WHAT THE TASK ASKS - Where the string "circle" occurs in a line of the entries below, copy that line.

------ MATERIAL SHOWN

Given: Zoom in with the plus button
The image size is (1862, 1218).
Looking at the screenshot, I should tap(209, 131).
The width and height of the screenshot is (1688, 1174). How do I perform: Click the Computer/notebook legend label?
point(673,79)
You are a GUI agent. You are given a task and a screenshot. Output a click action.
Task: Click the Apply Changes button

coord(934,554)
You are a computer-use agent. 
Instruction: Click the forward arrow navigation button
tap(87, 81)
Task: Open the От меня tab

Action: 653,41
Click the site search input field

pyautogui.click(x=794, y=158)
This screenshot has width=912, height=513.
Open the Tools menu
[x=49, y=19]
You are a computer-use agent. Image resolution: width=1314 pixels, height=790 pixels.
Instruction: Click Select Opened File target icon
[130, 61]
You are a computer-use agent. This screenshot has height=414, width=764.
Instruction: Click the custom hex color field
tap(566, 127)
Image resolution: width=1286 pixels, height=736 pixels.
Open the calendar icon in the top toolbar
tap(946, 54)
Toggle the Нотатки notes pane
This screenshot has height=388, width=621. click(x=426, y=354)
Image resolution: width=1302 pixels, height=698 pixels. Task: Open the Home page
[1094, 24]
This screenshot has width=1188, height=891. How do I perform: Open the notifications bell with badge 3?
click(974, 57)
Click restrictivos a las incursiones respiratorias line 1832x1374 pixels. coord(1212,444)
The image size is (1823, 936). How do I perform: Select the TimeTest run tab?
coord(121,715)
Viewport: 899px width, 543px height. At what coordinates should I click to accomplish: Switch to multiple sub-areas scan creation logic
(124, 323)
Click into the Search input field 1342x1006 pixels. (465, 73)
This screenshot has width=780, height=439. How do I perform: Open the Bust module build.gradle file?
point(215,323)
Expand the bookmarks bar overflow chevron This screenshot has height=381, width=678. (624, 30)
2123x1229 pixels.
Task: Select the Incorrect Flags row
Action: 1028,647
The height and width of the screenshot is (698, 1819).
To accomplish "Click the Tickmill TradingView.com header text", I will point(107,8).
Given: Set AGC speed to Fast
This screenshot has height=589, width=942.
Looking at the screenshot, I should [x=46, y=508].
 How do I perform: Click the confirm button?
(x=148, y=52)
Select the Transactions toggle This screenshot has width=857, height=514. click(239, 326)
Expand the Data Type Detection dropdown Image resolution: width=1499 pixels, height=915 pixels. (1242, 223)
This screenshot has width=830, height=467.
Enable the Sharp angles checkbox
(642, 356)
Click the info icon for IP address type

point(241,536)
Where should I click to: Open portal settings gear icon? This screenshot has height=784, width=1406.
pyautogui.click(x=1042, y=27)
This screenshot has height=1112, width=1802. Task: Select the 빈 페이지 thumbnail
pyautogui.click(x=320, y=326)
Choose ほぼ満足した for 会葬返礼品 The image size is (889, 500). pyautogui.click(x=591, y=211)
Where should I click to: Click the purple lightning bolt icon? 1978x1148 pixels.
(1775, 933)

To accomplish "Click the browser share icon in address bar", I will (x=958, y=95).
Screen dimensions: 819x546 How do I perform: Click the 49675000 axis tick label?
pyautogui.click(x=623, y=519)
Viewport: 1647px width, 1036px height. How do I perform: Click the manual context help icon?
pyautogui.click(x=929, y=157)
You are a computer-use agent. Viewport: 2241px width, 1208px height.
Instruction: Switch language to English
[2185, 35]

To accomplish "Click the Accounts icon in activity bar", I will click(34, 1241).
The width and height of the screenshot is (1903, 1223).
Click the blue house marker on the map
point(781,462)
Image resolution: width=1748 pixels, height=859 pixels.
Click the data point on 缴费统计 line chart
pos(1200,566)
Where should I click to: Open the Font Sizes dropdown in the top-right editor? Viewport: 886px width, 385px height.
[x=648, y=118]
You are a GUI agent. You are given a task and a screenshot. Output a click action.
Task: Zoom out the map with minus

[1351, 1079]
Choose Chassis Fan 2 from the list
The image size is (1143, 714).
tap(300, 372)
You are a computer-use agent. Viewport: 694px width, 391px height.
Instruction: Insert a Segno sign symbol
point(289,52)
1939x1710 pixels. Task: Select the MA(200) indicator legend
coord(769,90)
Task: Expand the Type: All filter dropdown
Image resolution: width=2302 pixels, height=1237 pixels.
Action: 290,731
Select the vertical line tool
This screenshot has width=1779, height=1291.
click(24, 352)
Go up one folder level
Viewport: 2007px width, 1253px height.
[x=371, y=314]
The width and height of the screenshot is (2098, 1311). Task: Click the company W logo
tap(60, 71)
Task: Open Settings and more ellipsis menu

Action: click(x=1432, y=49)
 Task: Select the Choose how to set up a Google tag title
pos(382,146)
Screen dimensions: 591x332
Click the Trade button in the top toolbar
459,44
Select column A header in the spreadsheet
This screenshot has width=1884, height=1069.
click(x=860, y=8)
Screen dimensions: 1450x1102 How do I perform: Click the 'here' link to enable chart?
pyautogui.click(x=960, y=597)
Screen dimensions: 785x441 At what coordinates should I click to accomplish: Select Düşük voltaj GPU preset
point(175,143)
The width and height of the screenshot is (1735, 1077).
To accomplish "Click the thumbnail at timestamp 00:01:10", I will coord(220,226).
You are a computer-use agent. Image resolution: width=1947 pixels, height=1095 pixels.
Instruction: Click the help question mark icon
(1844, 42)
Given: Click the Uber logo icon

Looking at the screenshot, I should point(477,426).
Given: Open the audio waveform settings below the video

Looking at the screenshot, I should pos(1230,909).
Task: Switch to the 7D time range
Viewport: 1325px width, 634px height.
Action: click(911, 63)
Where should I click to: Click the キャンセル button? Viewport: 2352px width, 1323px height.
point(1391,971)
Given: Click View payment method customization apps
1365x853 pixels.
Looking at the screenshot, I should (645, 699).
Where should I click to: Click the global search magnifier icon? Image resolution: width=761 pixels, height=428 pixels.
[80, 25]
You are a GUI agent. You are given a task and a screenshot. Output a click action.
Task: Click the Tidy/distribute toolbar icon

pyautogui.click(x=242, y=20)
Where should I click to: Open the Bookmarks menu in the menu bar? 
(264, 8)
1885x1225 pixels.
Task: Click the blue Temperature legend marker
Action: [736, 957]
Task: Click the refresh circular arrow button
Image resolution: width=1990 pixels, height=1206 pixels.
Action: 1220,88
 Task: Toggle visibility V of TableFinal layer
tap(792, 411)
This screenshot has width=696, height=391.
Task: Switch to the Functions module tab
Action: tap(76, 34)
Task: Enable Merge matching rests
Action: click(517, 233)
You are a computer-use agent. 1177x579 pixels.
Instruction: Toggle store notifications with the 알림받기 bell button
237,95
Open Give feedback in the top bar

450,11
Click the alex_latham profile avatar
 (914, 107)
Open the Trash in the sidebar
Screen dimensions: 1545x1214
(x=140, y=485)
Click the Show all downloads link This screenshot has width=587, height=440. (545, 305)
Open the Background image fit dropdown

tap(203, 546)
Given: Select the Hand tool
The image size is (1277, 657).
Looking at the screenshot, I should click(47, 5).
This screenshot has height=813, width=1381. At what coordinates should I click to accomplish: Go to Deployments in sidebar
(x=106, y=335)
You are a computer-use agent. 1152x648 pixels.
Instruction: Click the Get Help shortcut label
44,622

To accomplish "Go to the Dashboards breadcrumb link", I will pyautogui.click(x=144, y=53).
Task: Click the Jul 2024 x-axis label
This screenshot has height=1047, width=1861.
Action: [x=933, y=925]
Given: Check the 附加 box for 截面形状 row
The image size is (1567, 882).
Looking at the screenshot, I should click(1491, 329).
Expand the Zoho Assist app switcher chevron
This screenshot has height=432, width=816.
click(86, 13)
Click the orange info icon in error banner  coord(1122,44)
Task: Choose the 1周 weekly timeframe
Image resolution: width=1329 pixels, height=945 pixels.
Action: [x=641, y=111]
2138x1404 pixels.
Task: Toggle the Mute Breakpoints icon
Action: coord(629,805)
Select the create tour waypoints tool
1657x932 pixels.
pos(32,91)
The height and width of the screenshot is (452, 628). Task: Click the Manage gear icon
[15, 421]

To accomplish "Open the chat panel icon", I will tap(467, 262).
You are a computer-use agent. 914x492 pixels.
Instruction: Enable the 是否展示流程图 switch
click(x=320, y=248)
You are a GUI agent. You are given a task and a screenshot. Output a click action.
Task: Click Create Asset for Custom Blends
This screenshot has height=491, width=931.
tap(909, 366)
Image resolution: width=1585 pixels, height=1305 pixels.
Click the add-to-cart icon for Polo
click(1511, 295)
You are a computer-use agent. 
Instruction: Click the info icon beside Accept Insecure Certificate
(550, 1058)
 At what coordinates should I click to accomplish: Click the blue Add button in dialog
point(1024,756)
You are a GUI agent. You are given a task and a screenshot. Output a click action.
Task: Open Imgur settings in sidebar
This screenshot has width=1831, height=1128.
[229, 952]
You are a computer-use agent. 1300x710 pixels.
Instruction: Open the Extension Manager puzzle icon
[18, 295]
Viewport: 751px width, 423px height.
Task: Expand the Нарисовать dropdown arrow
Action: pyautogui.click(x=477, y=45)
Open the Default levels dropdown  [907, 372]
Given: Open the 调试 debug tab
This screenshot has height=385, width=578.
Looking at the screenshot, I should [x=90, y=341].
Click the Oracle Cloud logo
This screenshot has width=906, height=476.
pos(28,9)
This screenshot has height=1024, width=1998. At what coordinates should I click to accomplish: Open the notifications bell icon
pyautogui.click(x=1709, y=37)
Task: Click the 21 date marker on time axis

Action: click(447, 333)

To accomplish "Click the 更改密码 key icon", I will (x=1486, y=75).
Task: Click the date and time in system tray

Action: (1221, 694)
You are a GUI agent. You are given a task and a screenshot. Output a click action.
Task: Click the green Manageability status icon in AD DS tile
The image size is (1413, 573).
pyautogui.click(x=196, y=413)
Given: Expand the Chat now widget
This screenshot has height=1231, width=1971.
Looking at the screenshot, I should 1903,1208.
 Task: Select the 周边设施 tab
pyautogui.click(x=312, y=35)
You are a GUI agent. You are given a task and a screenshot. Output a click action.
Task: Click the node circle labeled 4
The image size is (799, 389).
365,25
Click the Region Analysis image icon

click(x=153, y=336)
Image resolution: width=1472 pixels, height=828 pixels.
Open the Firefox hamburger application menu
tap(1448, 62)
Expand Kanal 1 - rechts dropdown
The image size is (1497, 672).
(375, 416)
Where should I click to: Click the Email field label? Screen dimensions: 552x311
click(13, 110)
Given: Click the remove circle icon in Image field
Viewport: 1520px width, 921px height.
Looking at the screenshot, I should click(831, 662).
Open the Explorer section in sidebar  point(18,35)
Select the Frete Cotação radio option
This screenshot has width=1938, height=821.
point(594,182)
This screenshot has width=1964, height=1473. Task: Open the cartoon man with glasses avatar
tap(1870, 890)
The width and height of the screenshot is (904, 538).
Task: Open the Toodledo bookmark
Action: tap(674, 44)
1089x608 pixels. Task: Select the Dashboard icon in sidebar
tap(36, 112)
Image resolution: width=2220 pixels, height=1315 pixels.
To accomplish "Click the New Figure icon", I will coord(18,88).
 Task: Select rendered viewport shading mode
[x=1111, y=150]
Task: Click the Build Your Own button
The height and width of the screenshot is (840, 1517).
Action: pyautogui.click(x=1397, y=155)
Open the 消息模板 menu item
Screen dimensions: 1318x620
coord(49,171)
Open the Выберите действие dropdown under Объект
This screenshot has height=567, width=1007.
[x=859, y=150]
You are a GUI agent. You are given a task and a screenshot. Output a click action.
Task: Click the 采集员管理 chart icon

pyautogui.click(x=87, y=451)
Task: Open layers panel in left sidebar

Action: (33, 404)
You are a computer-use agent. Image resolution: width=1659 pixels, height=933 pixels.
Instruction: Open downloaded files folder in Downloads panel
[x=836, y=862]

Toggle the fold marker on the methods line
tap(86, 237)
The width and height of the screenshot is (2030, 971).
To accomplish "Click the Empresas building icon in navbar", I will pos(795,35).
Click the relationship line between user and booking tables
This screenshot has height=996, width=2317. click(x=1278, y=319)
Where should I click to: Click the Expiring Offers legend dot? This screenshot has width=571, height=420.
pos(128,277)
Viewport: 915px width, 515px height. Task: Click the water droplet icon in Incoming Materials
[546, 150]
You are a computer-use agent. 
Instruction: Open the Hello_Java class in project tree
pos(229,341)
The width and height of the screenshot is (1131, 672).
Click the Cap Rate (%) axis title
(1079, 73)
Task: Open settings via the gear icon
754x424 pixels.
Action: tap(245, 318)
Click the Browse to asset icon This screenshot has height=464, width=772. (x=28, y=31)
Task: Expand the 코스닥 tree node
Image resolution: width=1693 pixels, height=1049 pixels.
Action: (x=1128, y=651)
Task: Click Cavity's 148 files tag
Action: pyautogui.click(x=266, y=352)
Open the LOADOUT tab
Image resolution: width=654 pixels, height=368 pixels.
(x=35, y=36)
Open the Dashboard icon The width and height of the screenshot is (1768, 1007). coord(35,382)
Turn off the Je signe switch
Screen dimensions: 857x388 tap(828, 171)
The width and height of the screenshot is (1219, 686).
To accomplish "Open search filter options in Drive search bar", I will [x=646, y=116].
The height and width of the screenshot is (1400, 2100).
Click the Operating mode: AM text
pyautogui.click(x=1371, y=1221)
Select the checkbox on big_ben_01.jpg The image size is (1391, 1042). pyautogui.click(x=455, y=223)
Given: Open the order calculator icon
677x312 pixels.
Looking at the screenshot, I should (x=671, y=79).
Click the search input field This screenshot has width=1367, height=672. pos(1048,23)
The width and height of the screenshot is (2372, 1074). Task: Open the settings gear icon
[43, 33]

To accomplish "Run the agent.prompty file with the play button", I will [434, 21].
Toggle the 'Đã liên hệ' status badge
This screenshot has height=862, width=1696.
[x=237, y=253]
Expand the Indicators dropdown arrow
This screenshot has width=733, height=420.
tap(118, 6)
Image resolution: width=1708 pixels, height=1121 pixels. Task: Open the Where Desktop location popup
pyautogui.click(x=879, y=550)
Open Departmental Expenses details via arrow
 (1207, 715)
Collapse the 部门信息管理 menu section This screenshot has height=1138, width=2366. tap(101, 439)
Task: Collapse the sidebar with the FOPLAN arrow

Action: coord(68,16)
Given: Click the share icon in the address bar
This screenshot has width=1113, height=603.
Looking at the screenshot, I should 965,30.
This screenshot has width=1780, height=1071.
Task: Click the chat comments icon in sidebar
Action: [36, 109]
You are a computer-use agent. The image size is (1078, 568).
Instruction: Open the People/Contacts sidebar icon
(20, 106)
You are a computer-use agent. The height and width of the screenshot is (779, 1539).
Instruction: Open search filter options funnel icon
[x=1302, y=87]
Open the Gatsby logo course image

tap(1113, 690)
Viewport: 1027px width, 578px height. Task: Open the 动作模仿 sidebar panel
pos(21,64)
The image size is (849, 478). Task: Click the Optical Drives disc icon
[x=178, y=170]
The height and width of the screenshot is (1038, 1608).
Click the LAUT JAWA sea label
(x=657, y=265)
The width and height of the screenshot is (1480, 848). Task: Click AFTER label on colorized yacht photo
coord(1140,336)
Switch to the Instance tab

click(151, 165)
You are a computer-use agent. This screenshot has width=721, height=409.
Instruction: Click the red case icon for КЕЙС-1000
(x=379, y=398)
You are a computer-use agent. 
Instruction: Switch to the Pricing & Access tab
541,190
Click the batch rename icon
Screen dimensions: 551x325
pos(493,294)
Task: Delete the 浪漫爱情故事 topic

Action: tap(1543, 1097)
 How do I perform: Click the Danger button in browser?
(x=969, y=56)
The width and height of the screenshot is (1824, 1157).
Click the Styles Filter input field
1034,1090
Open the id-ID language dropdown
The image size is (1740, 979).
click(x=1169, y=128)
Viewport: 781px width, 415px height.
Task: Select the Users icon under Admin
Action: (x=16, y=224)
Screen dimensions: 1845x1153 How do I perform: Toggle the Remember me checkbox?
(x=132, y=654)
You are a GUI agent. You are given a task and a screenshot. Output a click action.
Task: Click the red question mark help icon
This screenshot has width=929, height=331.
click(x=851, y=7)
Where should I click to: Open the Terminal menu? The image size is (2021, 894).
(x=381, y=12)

------------

SOLUTION TO THE PROBLEM -
Task: Click the node circle labeled 4
Given: Click the remove circle icon in Image field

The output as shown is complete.